Assignment:
Which lines of the listing below contain the string "pixels"? Locate each one and copy it out in full.

Information shown:

##########

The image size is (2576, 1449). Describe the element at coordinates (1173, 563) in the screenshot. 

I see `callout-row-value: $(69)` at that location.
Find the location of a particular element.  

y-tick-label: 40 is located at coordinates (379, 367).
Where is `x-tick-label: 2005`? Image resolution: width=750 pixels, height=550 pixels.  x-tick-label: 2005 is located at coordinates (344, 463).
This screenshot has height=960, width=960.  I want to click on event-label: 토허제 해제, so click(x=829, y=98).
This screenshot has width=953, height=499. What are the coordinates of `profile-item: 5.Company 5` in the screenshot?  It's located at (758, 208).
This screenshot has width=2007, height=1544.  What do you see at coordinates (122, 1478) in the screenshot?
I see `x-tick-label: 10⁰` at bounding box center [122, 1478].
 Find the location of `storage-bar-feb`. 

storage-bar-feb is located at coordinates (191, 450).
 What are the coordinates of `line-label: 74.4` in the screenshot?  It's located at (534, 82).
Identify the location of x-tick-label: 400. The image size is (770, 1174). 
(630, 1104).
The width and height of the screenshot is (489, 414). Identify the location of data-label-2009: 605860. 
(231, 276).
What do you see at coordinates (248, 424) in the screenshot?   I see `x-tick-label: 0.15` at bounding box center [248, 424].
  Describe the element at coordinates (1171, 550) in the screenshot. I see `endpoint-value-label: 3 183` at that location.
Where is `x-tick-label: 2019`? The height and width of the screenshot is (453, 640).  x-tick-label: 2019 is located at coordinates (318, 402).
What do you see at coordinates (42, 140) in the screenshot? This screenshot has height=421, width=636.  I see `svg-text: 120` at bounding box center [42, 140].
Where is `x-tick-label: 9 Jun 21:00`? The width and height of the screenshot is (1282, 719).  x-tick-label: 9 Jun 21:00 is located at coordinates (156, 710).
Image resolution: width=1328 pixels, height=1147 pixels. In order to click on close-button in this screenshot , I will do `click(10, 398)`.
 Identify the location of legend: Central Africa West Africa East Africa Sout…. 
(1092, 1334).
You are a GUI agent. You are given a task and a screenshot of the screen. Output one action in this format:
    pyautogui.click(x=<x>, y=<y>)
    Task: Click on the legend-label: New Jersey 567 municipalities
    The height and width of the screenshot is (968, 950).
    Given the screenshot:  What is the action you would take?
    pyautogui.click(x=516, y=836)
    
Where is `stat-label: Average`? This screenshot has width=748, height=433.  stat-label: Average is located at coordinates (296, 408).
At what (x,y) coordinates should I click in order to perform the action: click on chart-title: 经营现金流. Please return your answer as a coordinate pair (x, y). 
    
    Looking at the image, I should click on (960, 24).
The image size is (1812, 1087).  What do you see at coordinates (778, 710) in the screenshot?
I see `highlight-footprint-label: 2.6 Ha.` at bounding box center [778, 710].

##########

Response:
Where is `x-tick-label: 2005`? Image resolution: width=750 pixels, height=550 pixels.  x-tick-label: 2005 is located at coordinates (344, 463).
Image resolution: width=1328 pixels, height=1147 pixels. In order to click on close-button in this screenshot , I will do `click(10, 398)`.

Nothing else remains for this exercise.